A extensão do isolamento soical rígido por mais uma semana gera reação do setor lojista do Estado. A Federação do Comércio do Ceará (Fecomércio-CE) emitiu nota onde manifesta sua insatisfação com a medida, estabelecida na noite deste domingo (4), pelo governador cearense Camilo Santana e o prefeito de Fortaleza, José Sarto.

De acordo com a Federação, que é representante das empresas dos segmentos de bens, serviços e turismo, "não podemos fechar os olhos para a realidade da crise econômica e os impactos no setor do comércio, responsável por mais de 70% do PIB estadual".

Confiança despenca

A entidade destaca que 96,8% dos consumidores estão menos confiantes, o pior indicador desde julho de 2020. O dado é da pesquisa de Confiança e Intenção de Compra do Consumidor, realizada pelo Instituto de Pesquisa e Desenvolvimento do Ceará (IPDC).

» **INSTRUÇÃO DA TAREFA 1**
No trecho sobre a reação do comércio cearense ao isolamento, qual percentual de consumidores está menos confiante?
» **INSTRUÇÃO DA TAREFA 2**
Continue o texto sobre a reação do comércio cearense ao isolamento social a partir do ponto em que ele termina.
As linhas abaixo vêm de outra fonte.

[Trechos de dados]

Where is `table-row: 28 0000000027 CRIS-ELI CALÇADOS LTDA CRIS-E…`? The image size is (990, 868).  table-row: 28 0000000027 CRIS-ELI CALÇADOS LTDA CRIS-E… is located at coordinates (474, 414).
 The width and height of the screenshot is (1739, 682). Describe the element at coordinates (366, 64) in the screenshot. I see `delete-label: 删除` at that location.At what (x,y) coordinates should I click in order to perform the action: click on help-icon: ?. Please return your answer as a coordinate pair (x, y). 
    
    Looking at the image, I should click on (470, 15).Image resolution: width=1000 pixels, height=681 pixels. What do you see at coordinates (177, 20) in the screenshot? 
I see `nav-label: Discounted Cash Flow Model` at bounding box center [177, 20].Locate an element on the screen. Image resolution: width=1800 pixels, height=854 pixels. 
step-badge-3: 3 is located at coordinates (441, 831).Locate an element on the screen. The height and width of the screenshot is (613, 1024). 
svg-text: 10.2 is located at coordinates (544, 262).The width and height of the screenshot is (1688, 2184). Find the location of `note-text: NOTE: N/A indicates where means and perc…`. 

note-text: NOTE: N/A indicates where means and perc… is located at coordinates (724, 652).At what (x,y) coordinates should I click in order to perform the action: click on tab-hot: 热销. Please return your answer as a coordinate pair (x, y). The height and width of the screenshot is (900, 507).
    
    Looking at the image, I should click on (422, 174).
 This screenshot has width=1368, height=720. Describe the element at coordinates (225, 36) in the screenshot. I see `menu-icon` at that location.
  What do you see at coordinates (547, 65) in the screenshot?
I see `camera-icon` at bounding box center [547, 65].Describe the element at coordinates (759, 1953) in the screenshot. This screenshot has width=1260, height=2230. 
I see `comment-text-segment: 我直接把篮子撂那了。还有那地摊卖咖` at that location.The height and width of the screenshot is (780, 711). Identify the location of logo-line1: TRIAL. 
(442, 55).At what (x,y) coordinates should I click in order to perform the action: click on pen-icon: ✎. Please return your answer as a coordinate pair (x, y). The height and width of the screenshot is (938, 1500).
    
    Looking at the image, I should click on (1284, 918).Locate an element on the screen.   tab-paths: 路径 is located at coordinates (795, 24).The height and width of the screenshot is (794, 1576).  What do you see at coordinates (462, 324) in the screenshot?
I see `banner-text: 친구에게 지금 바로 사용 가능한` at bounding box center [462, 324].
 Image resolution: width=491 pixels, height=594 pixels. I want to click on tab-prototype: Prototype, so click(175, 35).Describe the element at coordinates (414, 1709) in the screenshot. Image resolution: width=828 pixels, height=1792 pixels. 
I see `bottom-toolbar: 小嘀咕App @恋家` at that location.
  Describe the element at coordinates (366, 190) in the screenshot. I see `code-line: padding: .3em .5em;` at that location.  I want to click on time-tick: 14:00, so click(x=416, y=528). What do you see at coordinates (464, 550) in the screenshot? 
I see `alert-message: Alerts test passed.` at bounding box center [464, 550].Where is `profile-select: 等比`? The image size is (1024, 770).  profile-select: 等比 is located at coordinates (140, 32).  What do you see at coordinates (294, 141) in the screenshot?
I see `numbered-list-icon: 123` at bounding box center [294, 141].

» **ÁREA DE RESPOSTA 1**
96,8% dos consumidores.

» **ÁREA DE RESPOSTA 2**
A entidade representativa dos lojistas cearenses diz compreender a gravidade da crise sanitária e reconhecer o esforço do executivo estadual em combater os avanços dos casos de Covid19, mas ressalta as perdas no faturamento já registradas em 2020, decorrentes dos episódios de fechamento dos negócios.

De acordo com a entidade, os empresários investiram em equipamentos e medidas de segurança para seguir rigorosamente os protocolos de funcionamento. Neste ano, quando parecia iniciar uma recuperação financeira, estão sendo novamente apenados. 

Faltam incentivos

"Fora esse triste cenário, os incentivos recebidos foram desproporcionais aos prejuízos acumulados. Como se não bastasse todas as contas, estão sendo responsabilizadas também pela crise na saúde. Essa conta não é apenas do comércio", ressalta a nota.

A Fecomércio lembra também que apresentou ao governo estadual "um conjunto de medidas que possibilitem o funcionamento do comércio e ao mesmo tempo evitem a aglomeração, além de dados que comprovam que a reabertura do comércio formal não foi a causa no aumento no número de casos de covid-19".

Além de reiterar a disposição para o diálogo, a Fecomércio  assinala que "defende a implantação de medidas rígidas de controle sanitário que garanta o exercício da atividade econômica essencial à sobrevivência das famílias cearenses".